Nikon for me just bought the d3100 with 18-55 and 70-300 lenses,very impressed with it so far.:thumb:


----------



## wookey (Jul 13, 2007)

Prefer the layout of the Canon, nice to handle imho.

Plus my mate is a professional photographer so get to borrow his lenses


----------



## Buck (Jan 16, 2008)

I bought a bridge camera nearly 9 years ago and back then the Canon G3 was hands down the best available. When I went to a DSLR I tried both Nikon and Canon. IMHO they are near identical in terms of what the cameras can do but the operating menus are quite different. I felt more at home with the Canon set up/menus.


----------



## zsdom (Aug 30, 2011)

I bought a 300d from ebay for dirt cheap, got a few lenses for it then didnt want to swap, I've used Nikons a few times & didnt like the feel of them so now I stick to my 40D.

6.5fps is great for shooting aircraft as I like to do. Badly!!


----------



## OvlovMike (Jul 19, 2011)

Canon because I just feel more comfortable with it. Had a Nikon for 12 months and used it twice, use my Canon a few times a week.


----------



## partrir (Mar 31, 2009)

White lenses.

Seriously, got a cheap secondhand EOS650 when I was at school and doing A Level photography. It was purely the price of this camera that started me on the Canon road. I still have the 50mm f1.8 it cam with some 20 odd years later.

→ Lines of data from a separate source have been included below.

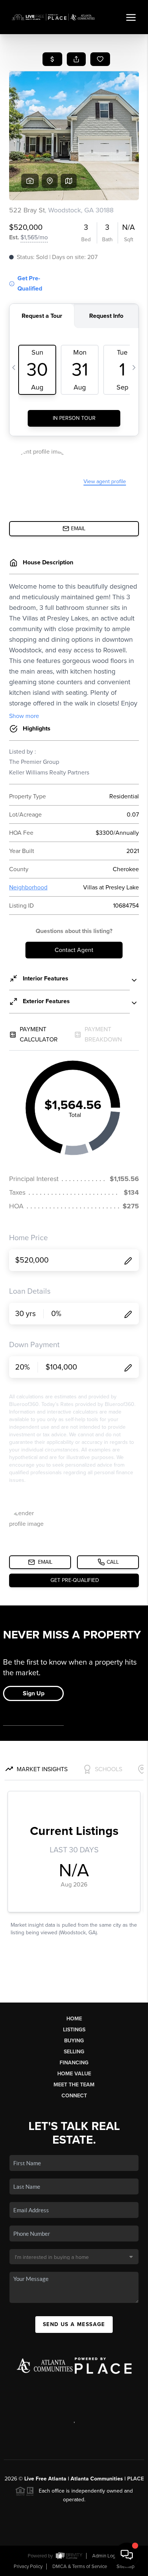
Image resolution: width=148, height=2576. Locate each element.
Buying (74, 2040)
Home (74, 2018)
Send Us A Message (74, 2324)
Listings (74, 2029)
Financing (74, 2062)
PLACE (135, 2478)
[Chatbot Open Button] (127, 2555)
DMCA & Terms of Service (79, 2566)
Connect (74, 2095)
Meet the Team (74, 2084)
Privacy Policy (28, 2566)
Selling (74, 2051)
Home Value (74, 2073)
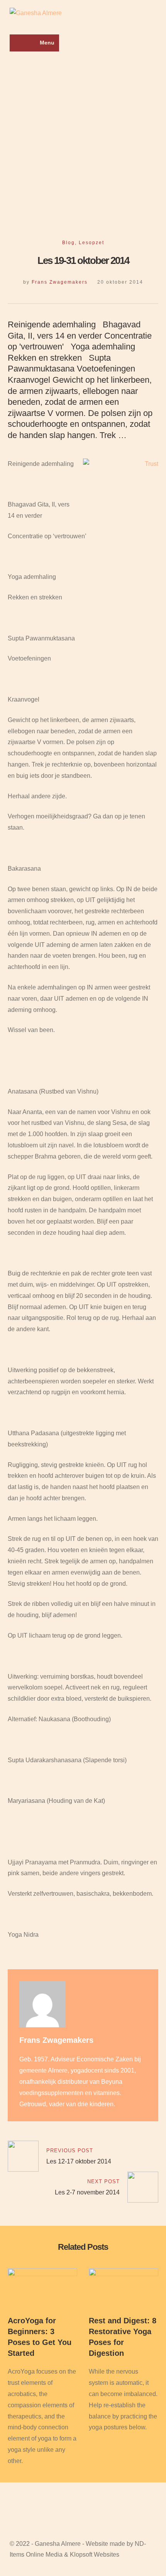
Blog (68, 242)
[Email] (10, 225)
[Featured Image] (42, 2274)
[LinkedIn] (10, 214)
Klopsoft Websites (94, 2554)
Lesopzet (91, 242)
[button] (34, 42)
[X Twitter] (10, 203)
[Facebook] (10, 192)
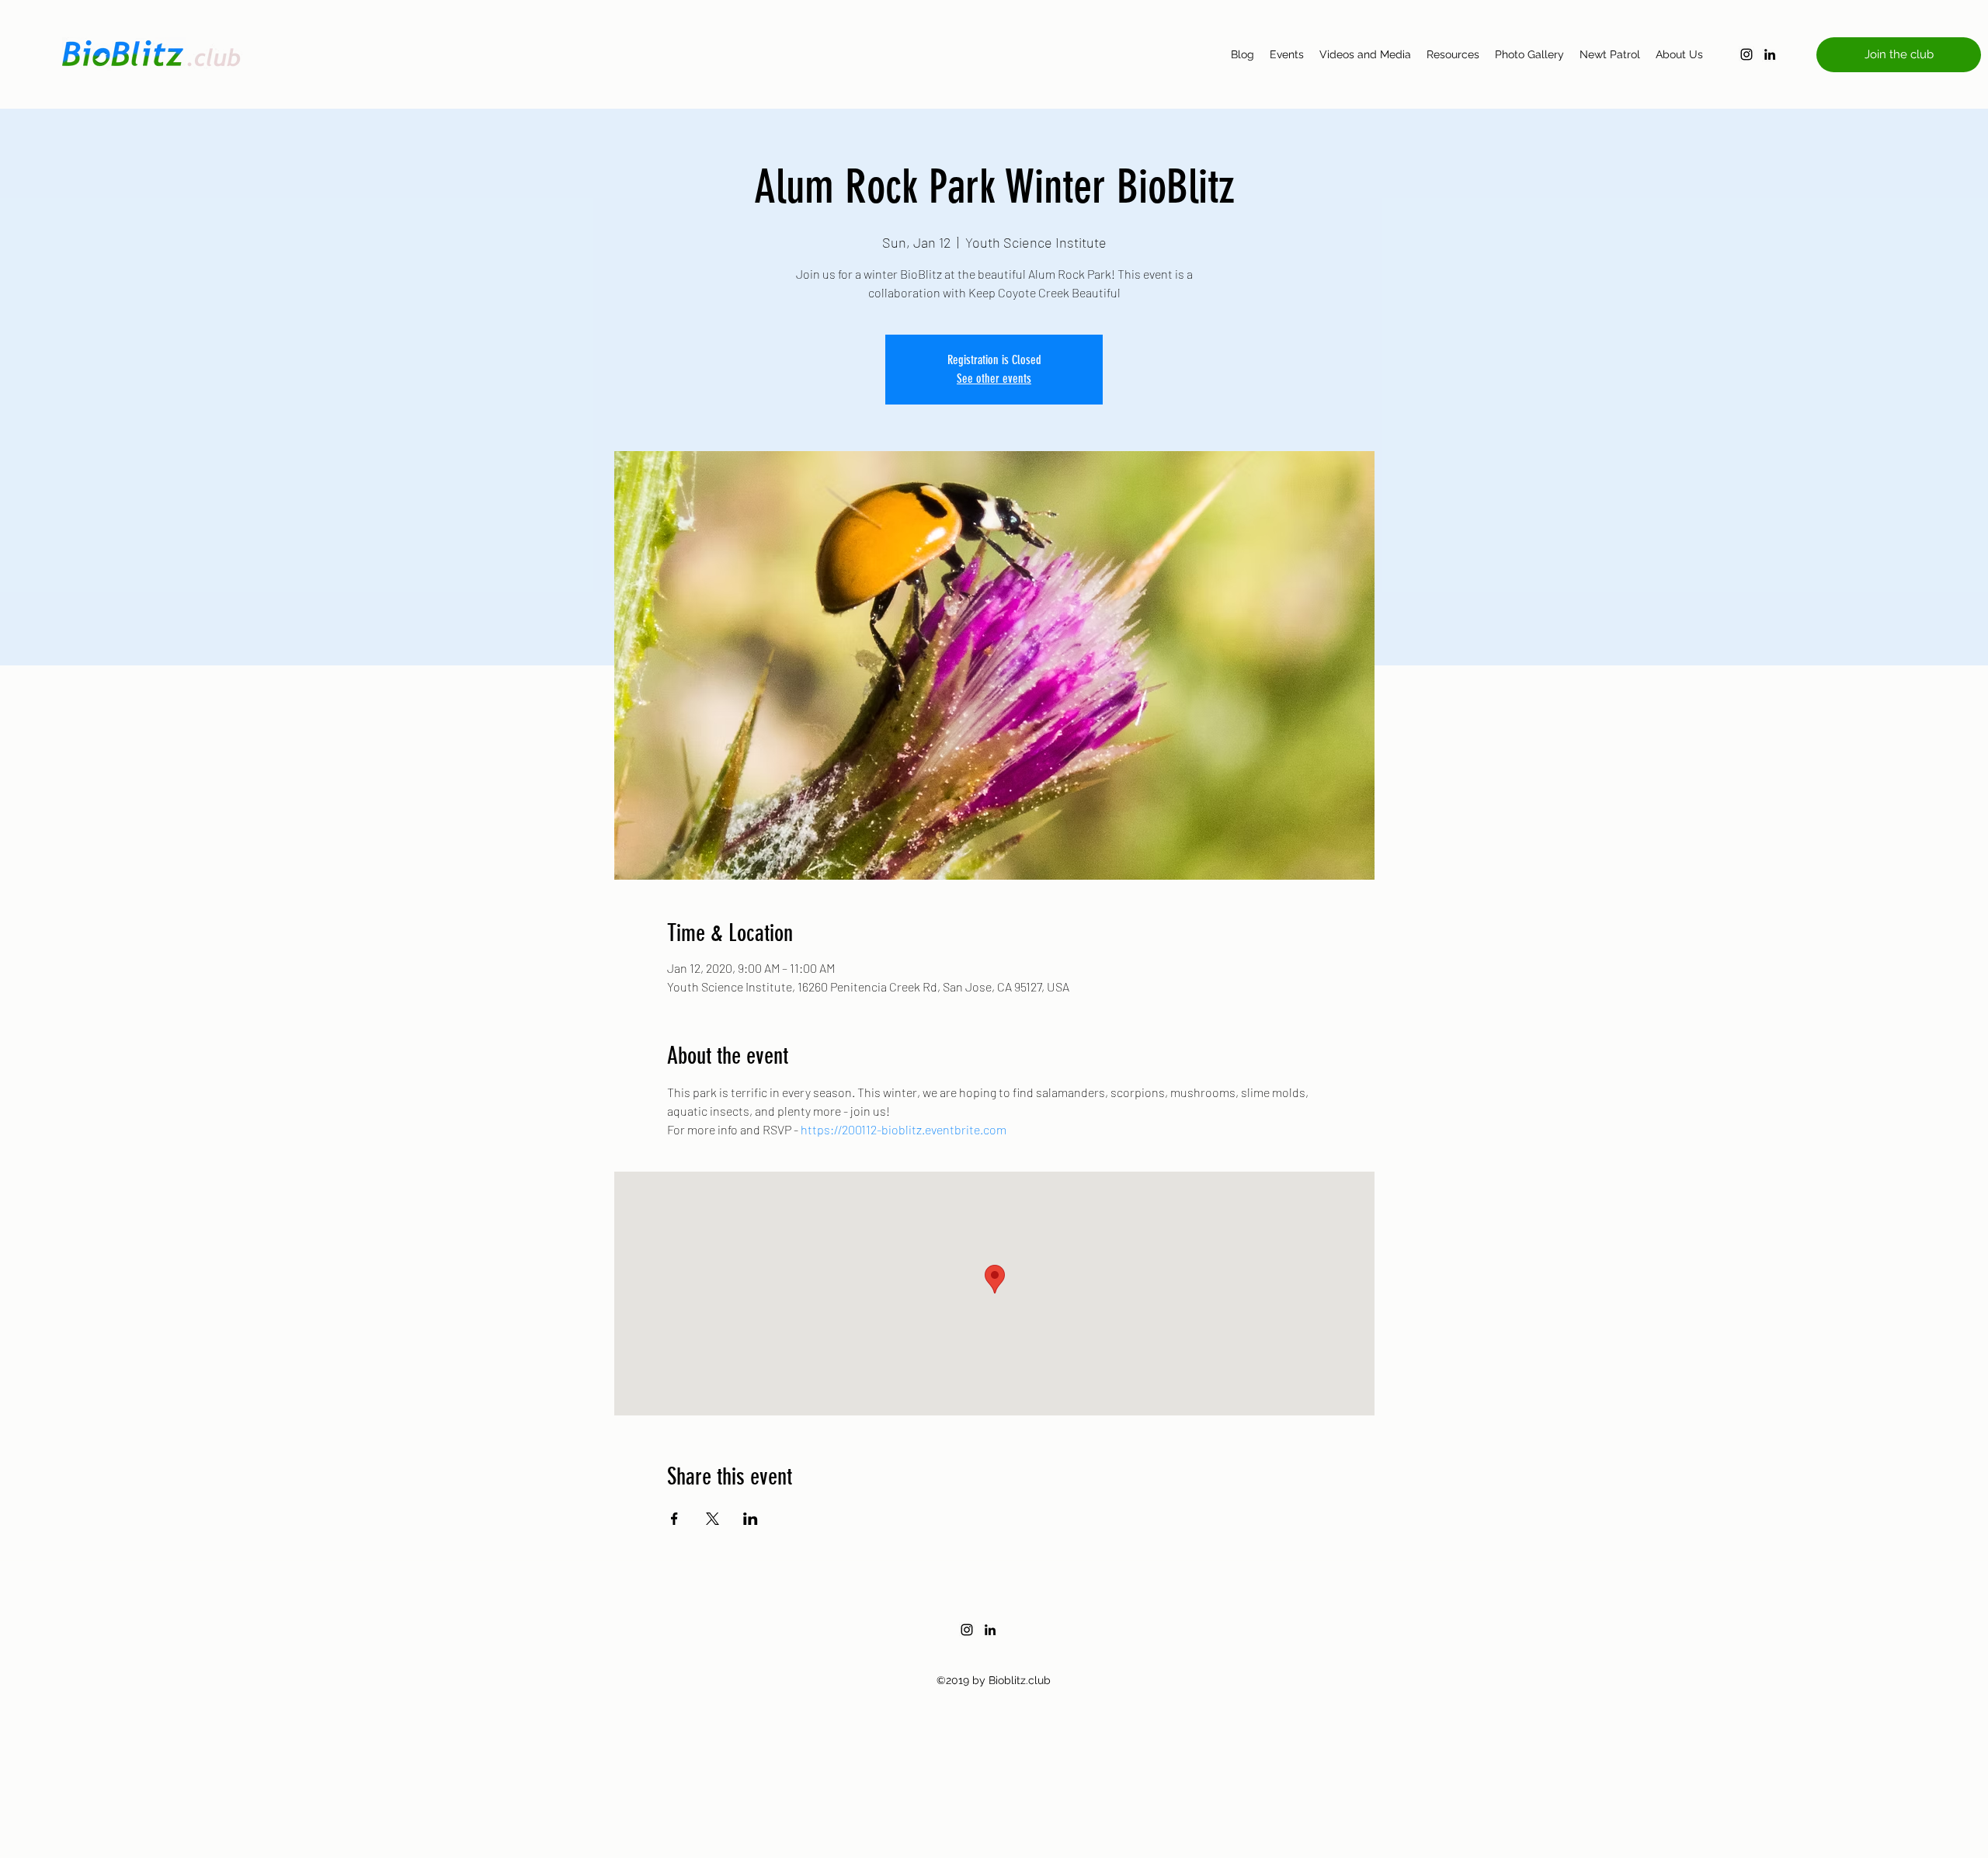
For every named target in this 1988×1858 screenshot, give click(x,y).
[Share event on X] (712, 1518)
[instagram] (1746, 54)
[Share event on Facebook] (674, 1518)
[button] (1898, 54)
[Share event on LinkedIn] (750, 1518)
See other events (994, 378)
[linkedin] (1770, 54)
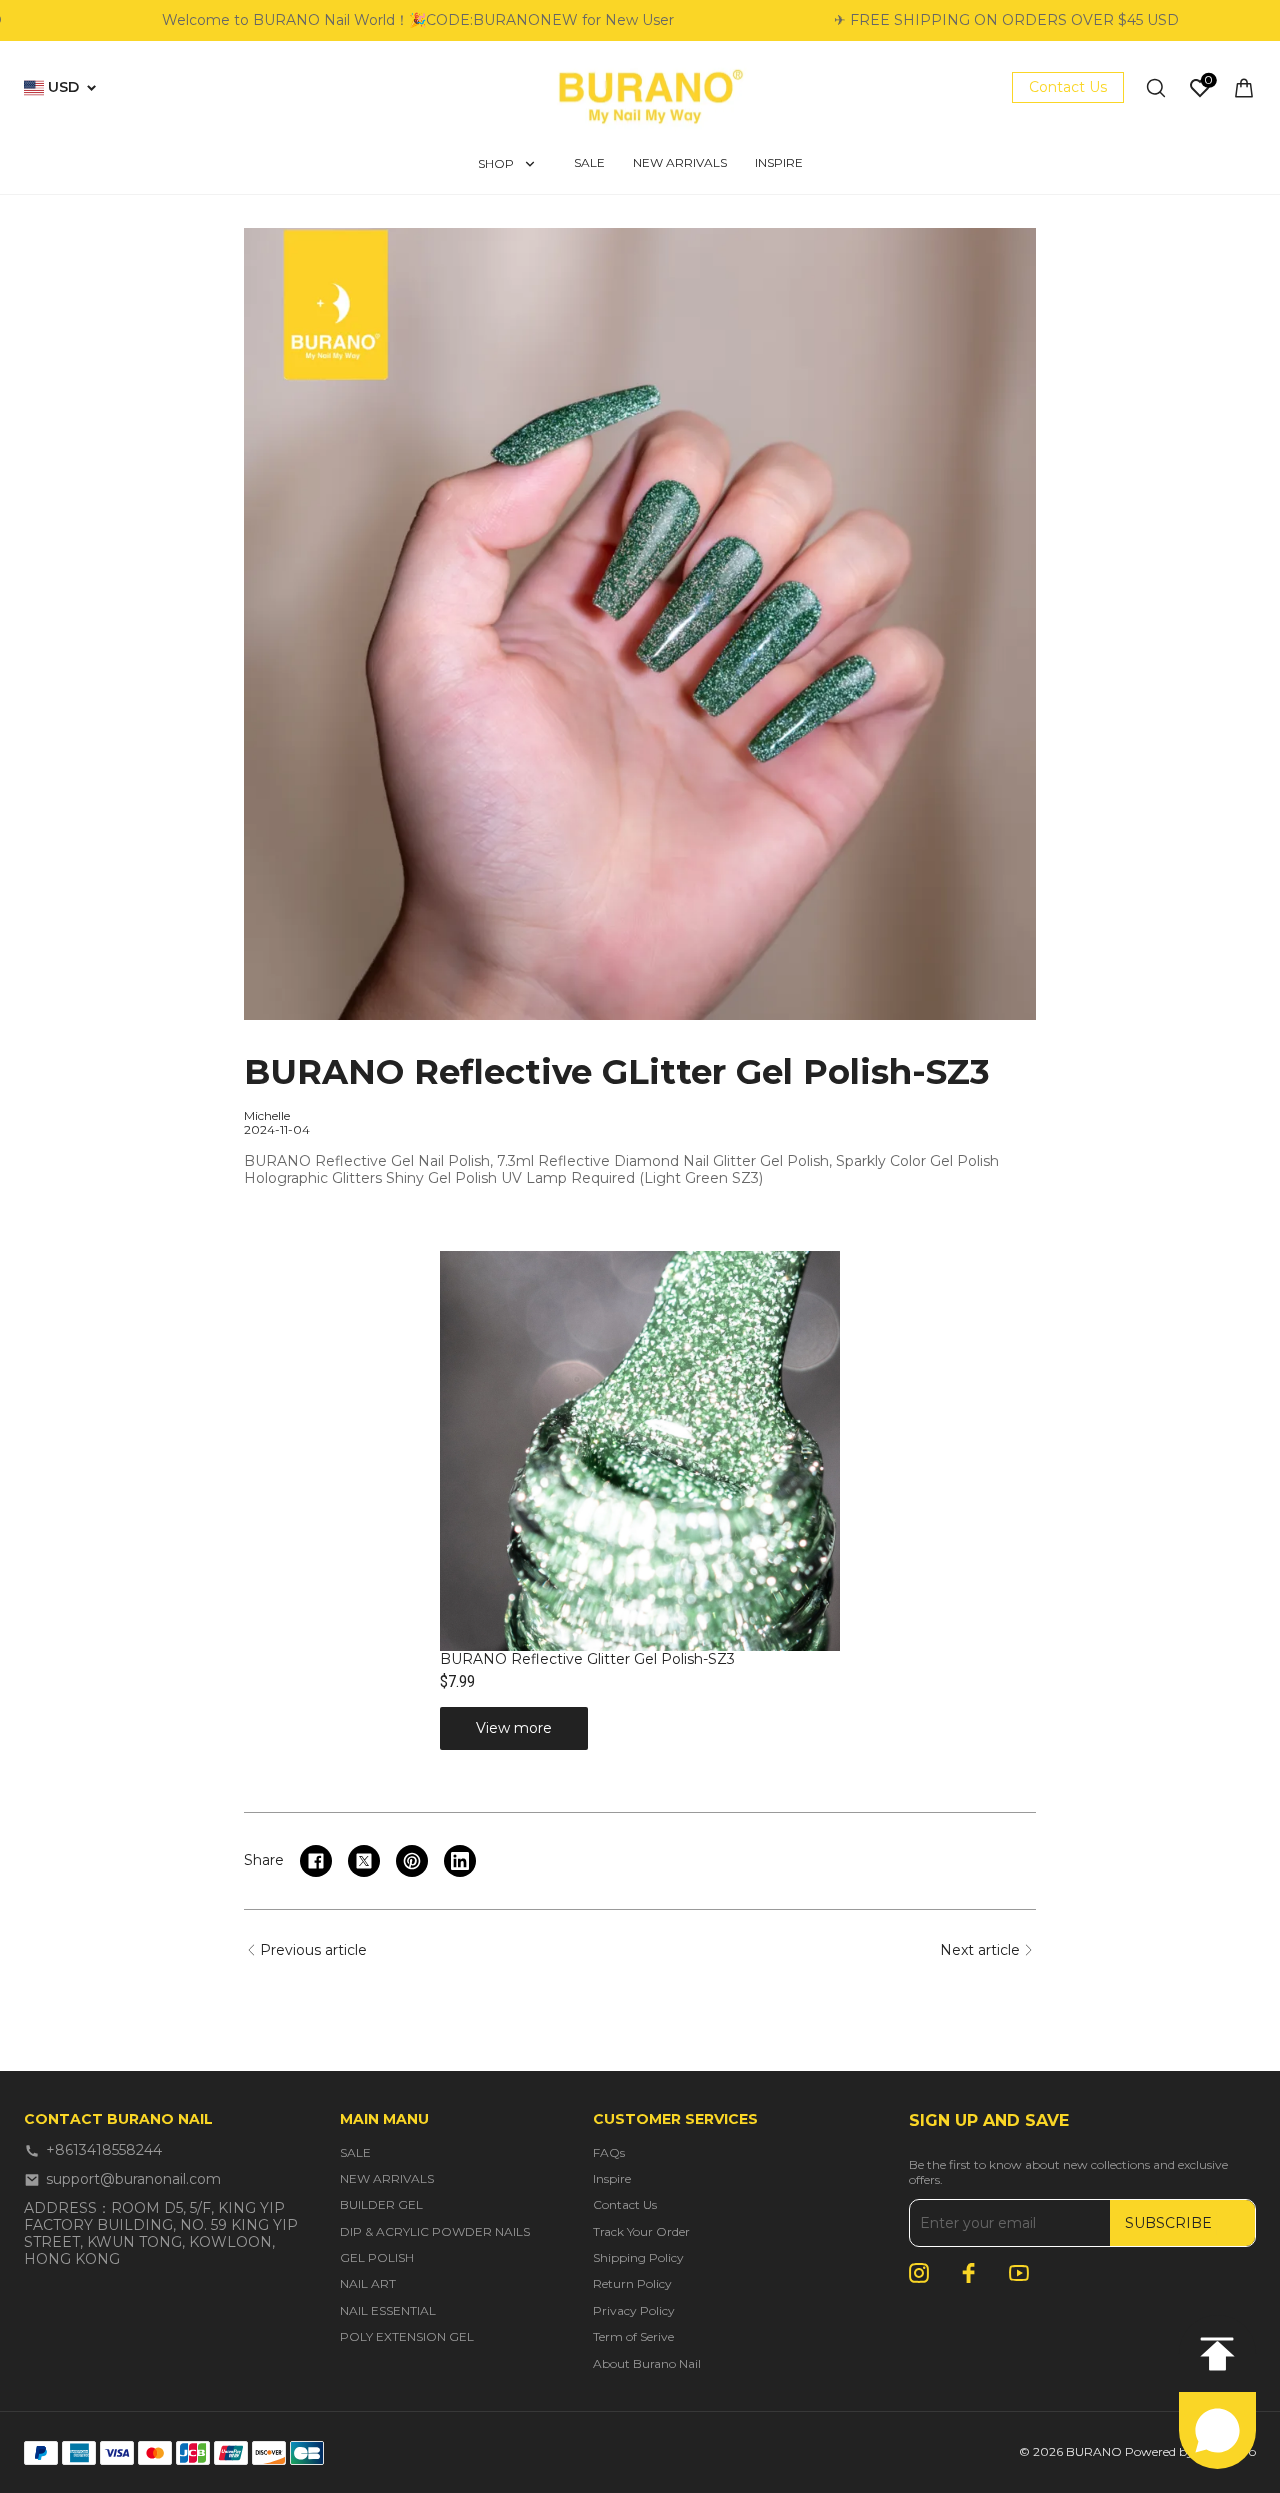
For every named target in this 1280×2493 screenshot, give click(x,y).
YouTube (1019, 2273)
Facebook (969, 2273)
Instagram (919, 2273)
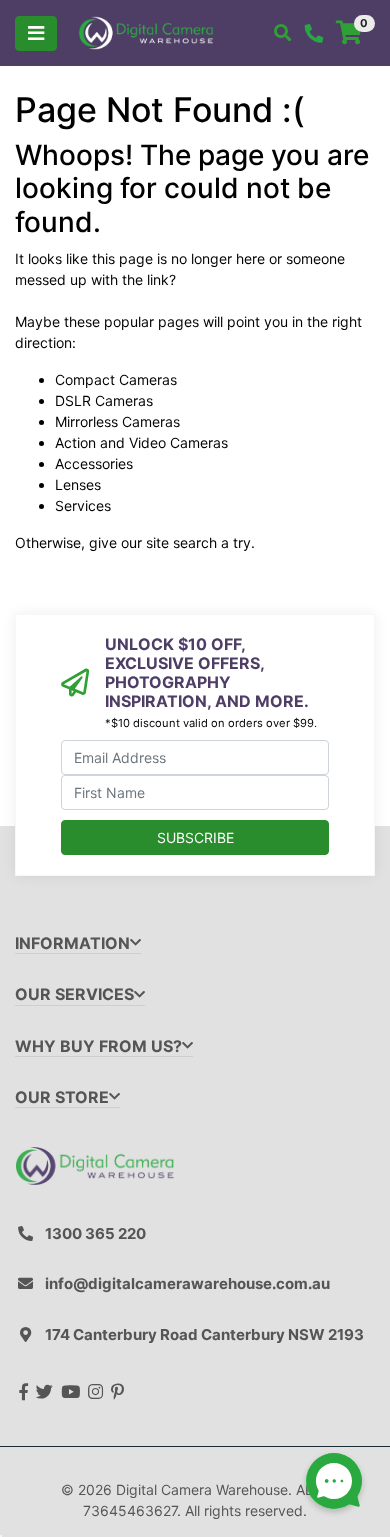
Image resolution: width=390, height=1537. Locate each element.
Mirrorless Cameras (117, 421)
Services (83, 505)
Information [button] (72, 943)
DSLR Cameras (104, 400)
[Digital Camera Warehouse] (146, 31)
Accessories (94, 463)
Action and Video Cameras (141, 442)
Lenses (78, 484)
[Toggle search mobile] (282, 33)
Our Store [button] (62, 1097)
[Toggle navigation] (36, 33)
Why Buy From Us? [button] (98, 1046)
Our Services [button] (74, 994)
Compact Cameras (116, 379)
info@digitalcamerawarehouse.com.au (187, 1283)
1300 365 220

I now have a huge collection of Canon kit, and the backup from Canon Professional Services is second to none.


----------



## 62mph (Jul 28, 2010)

Canon - Nikon lenses work back to front


----------



## robz (Apr 18, 2006)

62mph said:


> Canon - Nikon lenses work back to front


So true

I have a D90 at my disposal as well as a 350D ... the amount of times i've gone to use the nikon and got it back to front :lol:


----------



## ocatoro (Oct 3, 2011)

i bought a nikon when upgrading from a fuji s5600 bridge because the photographer who was teaching me had a nikon and assured me the controls were simpler... i guess thats applicable even if it was just easier for him to explain things because of the similarity to his d2x


----------